The spending trajectory explains why the capital stack matters. OpenAI is projecting expenditures of $17 billion in 2026, escalating to $35 billion in 2027 and $45 billion in 2028, according to documents cited by multiple outlets. The company's compute spend commitments appear in two separate investor documents with different scopes and dates: as of December, OpenAI told investors it had roughly $665 billion in estimated compute spend commitments through 2030; separately, Reuters reported in February that OpenAI was targeting around $600 billion in total compute spend through 2030. The two figures come from different documents at different times and are not directly comparable — one is a disclosed commitment figure, the other is an operational target.
The additional tranche with new institutional investors appears designed, at least in part, to broaden the shareholder base ahead of a public listing. OpenAI has said it expects an IPO in the second half of 2026, though the conditional Amazon commitment creates a direct dependency: if the offering slips past the end of this year, one of the largest checks in the round could be deferred. The company plans to nearly double its workforce from 4,500 to 8,000 by the end of 2026, according to Reuters.
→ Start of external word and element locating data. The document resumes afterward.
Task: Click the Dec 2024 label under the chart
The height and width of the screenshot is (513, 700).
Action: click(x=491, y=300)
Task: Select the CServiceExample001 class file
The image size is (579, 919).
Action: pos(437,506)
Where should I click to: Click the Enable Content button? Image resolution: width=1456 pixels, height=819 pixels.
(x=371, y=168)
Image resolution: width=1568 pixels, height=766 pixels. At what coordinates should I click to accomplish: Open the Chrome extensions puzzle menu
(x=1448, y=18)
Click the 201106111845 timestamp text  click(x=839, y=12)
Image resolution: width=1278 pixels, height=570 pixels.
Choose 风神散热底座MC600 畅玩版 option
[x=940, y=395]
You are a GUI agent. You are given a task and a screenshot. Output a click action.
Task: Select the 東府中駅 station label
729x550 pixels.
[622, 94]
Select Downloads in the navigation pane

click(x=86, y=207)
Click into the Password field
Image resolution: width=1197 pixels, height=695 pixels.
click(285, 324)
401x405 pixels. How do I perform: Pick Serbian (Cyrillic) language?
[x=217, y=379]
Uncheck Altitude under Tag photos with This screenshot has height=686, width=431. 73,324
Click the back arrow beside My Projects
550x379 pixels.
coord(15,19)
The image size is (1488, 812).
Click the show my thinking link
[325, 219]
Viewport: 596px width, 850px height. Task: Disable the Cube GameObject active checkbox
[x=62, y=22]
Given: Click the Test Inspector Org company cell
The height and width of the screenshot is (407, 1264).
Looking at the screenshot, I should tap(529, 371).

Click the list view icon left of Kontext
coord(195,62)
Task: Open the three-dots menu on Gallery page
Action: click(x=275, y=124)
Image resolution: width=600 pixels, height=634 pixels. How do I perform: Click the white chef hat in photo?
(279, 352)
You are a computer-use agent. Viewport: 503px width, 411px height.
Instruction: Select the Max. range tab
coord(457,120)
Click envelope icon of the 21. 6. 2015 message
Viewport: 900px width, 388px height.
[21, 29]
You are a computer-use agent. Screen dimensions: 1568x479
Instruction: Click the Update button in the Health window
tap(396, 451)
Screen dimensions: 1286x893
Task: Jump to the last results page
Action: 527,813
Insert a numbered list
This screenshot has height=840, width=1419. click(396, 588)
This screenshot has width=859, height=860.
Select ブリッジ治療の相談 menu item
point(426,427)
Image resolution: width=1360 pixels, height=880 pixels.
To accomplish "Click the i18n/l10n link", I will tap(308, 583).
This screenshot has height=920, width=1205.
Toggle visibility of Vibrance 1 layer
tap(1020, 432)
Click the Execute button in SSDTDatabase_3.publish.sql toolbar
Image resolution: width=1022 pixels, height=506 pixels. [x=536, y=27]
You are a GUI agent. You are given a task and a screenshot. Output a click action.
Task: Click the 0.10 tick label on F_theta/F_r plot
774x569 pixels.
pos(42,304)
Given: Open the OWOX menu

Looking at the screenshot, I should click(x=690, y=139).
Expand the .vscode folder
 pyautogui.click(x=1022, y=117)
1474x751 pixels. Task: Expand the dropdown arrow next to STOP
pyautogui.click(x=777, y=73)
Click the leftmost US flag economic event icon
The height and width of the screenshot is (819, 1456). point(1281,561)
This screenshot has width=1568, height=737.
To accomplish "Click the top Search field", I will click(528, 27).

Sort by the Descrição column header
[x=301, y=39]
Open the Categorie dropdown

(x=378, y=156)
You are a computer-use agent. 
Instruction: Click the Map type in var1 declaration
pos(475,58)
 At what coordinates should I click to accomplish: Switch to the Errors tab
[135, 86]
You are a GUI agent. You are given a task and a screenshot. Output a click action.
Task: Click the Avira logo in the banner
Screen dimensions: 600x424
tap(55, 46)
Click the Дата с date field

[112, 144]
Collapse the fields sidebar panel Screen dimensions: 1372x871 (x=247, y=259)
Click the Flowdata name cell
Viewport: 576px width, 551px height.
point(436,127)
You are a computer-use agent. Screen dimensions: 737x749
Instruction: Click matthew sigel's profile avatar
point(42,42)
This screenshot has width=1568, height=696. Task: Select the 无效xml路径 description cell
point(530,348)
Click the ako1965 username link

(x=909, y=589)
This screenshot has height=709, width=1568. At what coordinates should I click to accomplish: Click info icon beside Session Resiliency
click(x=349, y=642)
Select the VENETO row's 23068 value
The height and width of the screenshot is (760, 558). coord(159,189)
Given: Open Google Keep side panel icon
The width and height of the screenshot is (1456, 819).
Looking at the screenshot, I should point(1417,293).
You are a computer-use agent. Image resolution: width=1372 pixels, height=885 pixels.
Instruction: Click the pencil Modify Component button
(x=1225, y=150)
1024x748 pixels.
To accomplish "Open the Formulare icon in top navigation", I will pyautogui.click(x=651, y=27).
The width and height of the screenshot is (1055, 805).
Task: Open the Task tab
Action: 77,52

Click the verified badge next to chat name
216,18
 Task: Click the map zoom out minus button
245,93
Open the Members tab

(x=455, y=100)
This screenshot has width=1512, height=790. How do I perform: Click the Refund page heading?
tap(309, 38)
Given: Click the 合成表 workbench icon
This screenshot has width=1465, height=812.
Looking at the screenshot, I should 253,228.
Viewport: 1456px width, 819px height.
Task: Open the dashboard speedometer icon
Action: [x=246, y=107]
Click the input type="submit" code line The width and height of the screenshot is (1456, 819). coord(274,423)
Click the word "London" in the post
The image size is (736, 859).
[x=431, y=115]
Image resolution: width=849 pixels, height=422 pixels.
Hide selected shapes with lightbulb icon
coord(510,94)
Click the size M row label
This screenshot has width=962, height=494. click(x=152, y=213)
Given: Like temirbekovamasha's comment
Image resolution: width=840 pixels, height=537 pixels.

OpenAI generated roughly $13.1 billion in revenue in 2025, according to CNBC, which reported the user base has grown to 900 million weekly active users. The company separately announced it will expand an existing $38 billion Amazon Web Services agreement by $100 billion over the next eight years — another indicator of how compute commitments are layered on top of equity raises.
The new investors joining the cap table represent a range of capital types. Abu Dhabi's sovereign investment fund MGX, private equity firm TPG, mutual fund T. Rowe Price, and hedge fund D.E. Shaw join venture firm Andreessen Horowitz in the tranche. Microsoft, which holds a roughly 27 percent stake in OpenAI's for-profit entity following last year's restructuring, is also participating — a signal of continued alignment between the two organizations despite the structural changes that have loosened OpenAI's exclusive dependence on Microsoft's Azure cloud, CNBC reported.
What the $120 billion figure obscures is that most of it hasn't arrived yet. The cash-on-hand positions OpenAI to fund current operations and near-term infrastructure buildout, but the conditional tranches and GPU credit structures mean the company remains dependent on hitting execution milestones — on capability development, on revenue growth, and on getting a public offering done — to unlock the full commitment stack. The round is a show of confidence. Whether it constitutes actual capital is a separate question.